Perhaps we start deporting Australian criminals? I don;t know whether that would work or even if it's legal under our law, but couldn't it make the Aussies sit up and notice the effect that their actions are having on our country? 

Maybe if every country that has detainees caught up in this farce started treating Aussie criminals the same way? 


New Zealand does expel visa holders who have broken their visa conditions by breaking the law (which is basically what's happening here). Australia has definitely taken a hard line approach here (nothing new) and NZ has shown more leniency to some Australians living in NZ who have been convicted of a crime, but the basics of it are unless you're a citizen of a country it's a privilege to be able to live there. If you break the conditions of your visa then expect to be deported, try having a criminal record and then get into the US. I'm not yet a NZ citizen and it's a privilege to be able to live here (not a right), I have a wife and family here and I would never do anything to risk that.

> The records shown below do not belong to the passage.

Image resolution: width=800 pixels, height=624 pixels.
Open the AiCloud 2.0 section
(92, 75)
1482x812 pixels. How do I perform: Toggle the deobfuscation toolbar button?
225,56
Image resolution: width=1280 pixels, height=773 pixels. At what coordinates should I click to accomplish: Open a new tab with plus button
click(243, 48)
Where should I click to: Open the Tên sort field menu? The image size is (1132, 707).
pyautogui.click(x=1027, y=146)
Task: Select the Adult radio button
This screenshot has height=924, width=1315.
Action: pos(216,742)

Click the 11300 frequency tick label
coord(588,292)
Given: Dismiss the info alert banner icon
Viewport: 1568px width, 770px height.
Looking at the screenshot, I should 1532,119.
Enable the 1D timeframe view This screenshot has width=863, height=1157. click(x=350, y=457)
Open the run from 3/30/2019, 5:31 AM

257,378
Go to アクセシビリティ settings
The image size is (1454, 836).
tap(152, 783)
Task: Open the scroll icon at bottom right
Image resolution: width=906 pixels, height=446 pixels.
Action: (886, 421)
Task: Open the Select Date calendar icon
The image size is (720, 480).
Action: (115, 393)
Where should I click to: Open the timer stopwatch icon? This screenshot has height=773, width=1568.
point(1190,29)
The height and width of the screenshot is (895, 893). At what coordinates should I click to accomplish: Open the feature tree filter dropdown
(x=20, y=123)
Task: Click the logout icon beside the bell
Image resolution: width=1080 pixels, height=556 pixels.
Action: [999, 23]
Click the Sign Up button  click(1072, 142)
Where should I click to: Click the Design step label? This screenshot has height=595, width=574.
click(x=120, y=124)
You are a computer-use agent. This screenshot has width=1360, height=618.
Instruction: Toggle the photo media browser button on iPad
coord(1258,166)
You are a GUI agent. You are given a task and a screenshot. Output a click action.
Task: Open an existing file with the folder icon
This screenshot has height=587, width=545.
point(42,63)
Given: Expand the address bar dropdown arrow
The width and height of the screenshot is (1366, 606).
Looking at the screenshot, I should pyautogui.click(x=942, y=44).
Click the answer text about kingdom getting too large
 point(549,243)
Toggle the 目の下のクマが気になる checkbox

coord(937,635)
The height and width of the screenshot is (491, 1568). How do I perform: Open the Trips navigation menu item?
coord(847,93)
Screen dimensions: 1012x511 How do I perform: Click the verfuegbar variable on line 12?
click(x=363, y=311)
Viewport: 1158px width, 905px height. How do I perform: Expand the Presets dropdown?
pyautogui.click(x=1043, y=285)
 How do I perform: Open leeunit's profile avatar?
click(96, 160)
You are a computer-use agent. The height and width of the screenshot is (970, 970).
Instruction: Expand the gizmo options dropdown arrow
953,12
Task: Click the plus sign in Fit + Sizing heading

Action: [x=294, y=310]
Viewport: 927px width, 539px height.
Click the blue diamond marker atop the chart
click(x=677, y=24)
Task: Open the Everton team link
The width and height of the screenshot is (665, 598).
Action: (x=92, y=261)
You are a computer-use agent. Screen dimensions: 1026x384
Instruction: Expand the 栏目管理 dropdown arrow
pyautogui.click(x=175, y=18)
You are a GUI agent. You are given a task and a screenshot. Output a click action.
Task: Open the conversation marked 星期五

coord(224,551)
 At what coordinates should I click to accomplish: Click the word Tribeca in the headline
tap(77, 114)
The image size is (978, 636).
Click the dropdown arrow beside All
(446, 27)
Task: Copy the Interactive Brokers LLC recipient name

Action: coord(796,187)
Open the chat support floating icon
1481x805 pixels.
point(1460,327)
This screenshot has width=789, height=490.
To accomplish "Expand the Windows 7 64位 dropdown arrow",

I really don't like the way people are being treated over there (the visa breakers/overstayers/genuine refugees) but at the end of the day as long as Australia sticks to the international rules then there's nothing NZ can do. Rock the boat too much and the risk is the special category visa is removed or made even stricter, xenophobia is a very powerful tool over there and the next time politicians are looking for a scapegoat for economic troubles "all the Kiwis coming over here taking our jobs" could be the excuse the politicians in charge decide to use.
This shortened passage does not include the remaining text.